N'étais-ce pas dans la marine ? »
Et puis les coups de poing de plus belle trottaient
Tandis que les glaçons avec bruit se brisaient
Contre l'arche du pont. À la rixe insolente
Je prenais peu de part,
Et je songeais à mon départ,
Lorsque je vis de loin comme un île flottante
Qui s'avançait vers nous. Le glaçon, que je pris
Pour une île, portait quelque chose de gris
Qui paraissait vivant. De près, ce quelque chose
Fut cinq pauvres lapins. Chaque badaud surpris
De voir là des lapins, bêtement jase et glose
Pour tâcher d'ajuster le fait avec la cause.

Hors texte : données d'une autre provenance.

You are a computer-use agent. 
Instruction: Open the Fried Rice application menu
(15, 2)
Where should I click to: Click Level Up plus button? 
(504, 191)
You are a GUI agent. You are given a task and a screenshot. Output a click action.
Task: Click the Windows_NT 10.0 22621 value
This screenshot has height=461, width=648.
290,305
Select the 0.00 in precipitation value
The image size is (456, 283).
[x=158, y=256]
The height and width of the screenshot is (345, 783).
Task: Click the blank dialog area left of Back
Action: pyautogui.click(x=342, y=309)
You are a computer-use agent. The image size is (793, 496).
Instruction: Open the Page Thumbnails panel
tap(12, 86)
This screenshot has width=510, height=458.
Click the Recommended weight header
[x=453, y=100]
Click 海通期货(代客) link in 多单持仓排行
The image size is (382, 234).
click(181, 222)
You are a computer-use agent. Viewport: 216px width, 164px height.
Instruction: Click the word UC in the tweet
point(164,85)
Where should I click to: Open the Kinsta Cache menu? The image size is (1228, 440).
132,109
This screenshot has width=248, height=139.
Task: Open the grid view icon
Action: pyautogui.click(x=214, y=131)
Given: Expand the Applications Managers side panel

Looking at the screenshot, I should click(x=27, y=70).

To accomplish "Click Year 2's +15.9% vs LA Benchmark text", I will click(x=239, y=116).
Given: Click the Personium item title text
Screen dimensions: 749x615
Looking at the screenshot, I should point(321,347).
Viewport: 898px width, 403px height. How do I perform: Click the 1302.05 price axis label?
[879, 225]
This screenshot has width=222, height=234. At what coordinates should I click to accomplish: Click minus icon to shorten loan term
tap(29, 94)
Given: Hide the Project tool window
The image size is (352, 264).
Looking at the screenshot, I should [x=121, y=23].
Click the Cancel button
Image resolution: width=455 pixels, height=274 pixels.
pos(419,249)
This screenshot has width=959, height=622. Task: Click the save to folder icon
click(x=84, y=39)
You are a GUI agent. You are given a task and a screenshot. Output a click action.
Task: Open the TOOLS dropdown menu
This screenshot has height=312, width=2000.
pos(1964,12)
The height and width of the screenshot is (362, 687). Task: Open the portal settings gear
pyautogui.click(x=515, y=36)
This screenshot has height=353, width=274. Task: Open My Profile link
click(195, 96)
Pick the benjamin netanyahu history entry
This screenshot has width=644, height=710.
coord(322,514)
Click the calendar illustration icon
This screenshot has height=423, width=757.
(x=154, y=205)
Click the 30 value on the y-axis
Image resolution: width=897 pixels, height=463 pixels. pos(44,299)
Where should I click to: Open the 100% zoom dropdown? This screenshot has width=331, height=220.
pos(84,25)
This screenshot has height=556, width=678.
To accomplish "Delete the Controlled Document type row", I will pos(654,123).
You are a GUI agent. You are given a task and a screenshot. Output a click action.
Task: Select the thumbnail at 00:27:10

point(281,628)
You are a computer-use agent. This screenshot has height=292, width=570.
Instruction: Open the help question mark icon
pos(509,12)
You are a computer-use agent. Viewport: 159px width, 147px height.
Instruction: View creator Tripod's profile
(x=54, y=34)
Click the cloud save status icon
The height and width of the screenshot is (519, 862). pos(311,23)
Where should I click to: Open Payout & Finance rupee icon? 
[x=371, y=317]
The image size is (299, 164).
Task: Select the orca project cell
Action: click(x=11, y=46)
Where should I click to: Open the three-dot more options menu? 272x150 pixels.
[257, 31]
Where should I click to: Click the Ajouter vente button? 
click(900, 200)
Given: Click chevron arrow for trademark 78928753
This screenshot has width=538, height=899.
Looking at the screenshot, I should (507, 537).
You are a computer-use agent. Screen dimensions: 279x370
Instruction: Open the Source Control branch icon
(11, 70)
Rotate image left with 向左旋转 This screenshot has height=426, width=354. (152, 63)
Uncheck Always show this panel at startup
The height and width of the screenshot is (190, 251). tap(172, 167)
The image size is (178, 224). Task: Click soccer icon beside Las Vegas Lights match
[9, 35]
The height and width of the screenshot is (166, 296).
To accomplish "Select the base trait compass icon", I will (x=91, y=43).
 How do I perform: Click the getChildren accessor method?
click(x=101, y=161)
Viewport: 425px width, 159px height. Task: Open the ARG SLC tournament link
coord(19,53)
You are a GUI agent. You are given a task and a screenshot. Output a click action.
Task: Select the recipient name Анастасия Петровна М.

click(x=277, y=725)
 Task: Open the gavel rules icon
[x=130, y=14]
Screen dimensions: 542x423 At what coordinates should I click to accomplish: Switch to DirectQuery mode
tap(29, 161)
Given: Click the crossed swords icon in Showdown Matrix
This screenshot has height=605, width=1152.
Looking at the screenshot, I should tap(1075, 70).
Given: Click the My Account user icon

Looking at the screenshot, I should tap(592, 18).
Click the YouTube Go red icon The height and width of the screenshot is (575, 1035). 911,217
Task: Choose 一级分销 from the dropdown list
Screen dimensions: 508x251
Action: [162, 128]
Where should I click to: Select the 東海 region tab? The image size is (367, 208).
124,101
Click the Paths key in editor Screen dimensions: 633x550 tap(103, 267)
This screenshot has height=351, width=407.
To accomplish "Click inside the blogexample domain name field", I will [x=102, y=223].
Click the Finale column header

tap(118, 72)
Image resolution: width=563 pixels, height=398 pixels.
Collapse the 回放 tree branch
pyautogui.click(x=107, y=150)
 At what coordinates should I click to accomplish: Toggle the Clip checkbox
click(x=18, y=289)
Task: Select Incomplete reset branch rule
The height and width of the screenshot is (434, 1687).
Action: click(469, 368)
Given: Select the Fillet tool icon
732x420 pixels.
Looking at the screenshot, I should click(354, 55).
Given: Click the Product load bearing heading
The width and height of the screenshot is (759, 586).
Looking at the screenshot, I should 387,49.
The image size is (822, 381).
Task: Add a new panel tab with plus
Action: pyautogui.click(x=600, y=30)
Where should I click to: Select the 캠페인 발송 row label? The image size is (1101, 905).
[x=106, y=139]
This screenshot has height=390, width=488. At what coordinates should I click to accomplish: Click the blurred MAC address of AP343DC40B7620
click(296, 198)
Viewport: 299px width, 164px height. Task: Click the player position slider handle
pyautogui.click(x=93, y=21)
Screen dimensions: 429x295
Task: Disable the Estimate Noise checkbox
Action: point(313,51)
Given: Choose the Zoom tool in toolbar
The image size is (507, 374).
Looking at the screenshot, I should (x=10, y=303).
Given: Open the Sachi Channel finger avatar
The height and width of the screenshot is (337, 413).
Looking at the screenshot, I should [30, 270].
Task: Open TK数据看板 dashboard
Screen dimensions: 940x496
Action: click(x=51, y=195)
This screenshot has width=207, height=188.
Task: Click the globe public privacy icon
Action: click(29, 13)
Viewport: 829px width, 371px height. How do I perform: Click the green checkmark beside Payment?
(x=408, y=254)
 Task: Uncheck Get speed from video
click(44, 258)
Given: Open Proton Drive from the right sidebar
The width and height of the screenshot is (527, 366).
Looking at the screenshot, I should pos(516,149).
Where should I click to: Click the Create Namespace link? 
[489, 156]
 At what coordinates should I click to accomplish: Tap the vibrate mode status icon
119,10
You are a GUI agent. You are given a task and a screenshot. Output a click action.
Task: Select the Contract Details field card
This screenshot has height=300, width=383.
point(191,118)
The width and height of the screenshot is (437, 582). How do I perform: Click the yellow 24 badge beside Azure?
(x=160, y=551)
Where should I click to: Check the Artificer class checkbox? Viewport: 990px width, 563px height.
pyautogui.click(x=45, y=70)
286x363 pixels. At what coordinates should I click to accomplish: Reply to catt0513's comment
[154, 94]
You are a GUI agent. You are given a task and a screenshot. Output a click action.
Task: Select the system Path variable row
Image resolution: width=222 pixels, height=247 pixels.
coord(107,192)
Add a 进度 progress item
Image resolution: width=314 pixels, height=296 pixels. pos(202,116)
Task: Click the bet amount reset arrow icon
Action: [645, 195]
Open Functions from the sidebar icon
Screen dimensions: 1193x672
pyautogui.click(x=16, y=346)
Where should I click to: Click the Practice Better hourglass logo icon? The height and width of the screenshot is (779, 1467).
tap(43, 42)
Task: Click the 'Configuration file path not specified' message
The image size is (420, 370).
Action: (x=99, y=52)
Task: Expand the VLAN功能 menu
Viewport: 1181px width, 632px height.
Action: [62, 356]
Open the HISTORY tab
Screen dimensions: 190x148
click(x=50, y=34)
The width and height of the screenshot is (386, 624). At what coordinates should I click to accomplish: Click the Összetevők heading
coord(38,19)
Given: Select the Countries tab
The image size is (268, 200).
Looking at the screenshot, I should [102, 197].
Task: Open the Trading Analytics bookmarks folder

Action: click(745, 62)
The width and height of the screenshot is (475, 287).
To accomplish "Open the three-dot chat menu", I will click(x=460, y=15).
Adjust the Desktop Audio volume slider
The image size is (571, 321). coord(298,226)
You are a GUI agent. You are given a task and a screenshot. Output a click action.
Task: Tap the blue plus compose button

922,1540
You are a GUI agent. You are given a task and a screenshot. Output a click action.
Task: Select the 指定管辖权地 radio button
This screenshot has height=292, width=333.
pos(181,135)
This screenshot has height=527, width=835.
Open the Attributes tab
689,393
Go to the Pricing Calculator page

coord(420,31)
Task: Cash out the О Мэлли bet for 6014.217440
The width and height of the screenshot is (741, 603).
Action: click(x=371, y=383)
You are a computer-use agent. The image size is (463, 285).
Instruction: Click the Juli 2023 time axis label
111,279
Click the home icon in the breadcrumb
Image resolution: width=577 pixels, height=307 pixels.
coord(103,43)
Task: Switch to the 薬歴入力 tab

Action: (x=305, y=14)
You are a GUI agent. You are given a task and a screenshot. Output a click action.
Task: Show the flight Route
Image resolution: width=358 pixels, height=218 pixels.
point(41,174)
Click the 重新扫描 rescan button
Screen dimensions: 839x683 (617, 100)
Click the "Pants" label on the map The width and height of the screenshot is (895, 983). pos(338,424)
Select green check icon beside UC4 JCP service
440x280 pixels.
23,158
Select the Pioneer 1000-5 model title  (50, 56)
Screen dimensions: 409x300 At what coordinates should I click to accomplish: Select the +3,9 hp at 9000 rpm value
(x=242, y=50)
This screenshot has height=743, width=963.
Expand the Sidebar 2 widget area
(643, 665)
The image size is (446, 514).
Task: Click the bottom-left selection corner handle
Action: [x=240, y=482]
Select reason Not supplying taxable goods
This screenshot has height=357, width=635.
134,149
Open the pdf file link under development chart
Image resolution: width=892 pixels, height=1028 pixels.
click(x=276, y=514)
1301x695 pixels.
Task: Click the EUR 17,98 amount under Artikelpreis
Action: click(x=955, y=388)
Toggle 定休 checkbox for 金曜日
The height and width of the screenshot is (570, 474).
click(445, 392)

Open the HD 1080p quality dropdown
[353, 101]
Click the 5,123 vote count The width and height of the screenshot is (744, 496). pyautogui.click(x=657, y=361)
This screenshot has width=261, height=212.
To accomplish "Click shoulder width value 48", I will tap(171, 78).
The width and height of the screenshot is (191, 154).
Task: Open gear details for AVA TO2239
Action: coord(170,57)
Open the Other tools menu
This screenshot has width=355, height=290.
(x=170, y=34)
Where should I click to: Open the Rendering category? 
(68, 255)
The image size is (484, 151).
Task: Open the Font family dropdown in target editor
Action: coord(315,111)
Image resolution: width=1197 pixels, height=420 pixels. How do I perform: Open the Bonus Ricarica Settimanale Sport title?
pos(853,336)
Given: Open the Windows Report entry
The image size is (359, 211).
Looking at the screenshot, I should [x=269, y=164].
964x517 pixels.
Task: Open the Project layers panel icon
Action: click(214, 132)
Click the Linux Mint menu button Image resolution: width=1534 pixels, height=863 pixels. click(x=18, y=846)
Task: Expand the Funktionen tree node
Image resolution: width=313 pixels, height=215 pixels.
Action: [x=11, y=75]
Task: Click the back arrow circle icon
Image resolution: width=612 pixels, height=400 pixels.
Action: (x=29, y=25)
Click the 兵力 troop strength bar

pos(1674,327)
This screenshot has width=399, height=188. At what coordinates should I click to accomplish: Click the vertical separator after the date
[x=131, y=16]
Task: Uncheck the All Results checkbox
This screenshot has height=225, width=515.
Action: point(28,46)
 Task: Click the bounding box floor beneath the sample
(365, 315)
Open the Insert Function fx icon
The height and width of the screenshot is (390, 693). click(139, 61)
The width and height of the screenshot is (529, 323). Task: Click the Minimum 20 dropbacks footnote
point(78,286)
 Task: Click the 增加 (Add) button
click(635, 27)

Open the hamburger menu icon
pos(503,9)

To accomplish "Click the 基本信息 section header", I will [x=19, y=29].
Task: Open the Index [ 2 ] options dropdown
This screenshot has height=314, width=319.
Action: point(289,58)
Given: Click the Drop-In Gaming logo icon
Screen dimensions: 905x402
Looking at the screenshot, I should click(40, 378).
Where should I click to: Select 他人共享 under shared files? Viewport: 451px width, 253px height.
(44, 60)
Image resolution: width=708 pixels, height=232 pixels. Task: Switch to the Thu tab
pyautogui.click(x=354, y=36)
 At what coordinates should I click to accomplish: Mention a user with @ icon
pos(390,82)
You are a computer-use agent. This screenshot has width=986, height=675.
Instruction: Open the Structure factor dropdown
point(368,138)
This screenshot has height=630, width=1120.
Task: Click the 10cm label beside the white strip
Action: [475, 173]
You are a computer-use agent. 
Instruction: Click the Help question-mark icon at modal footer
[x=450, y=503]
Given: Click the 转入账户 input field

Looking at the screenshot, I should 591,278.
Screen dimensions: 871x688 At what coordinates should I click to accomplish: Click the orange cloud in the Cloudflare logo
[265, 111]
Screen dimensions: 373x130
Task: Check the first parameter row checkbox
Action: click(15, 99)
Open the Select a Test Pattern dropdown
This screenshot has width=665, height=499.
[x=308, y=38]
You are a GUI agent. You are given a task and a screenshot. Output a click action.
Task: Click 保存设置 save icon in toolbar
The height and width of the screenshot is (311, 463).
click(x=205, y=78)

« Les lapins nagent donc ? - Oh non, dans un bateau
Ils ont passé. - Bon, bon, ce sont des lapins d'eau ;
J'en ai bien vu des rats. » Encor nouvelle dose
De coups de poing. Pour voir un fait si curieux
On tend le col, on ouvre et la bouche et les yeux ;
On ne sourcille pas, on retient son haleine ;
Et c'est avec raison, l'objet en vaut la peine,
Les lapins se battaient. Et leurs pieds et leurs dents
Ne se reposaient guère.
Nos badauds bien contents
Avec plaisir les voyaient faire.
Je n'étais pas de même et je criai : « pourquoi,
Pauvres lapins, pourquoi vous battre ? »
Des cinq j'en entendis très distinctement quatre
Me répondre avec feu : « Je veux donner la loi
Sur ce glaçon, il est à moi,
J'en suis le souverain, le roi. »
Puis en chorus : « Toi, le roi, toi ?
À quel titre ? - A droit de conquête. »
Je repris : « Le royaume à l'instant va périr ;
Voyez donc la mort qui s'apprête ;
Du moins mourez en paix puisqu'il vous faut mourir. »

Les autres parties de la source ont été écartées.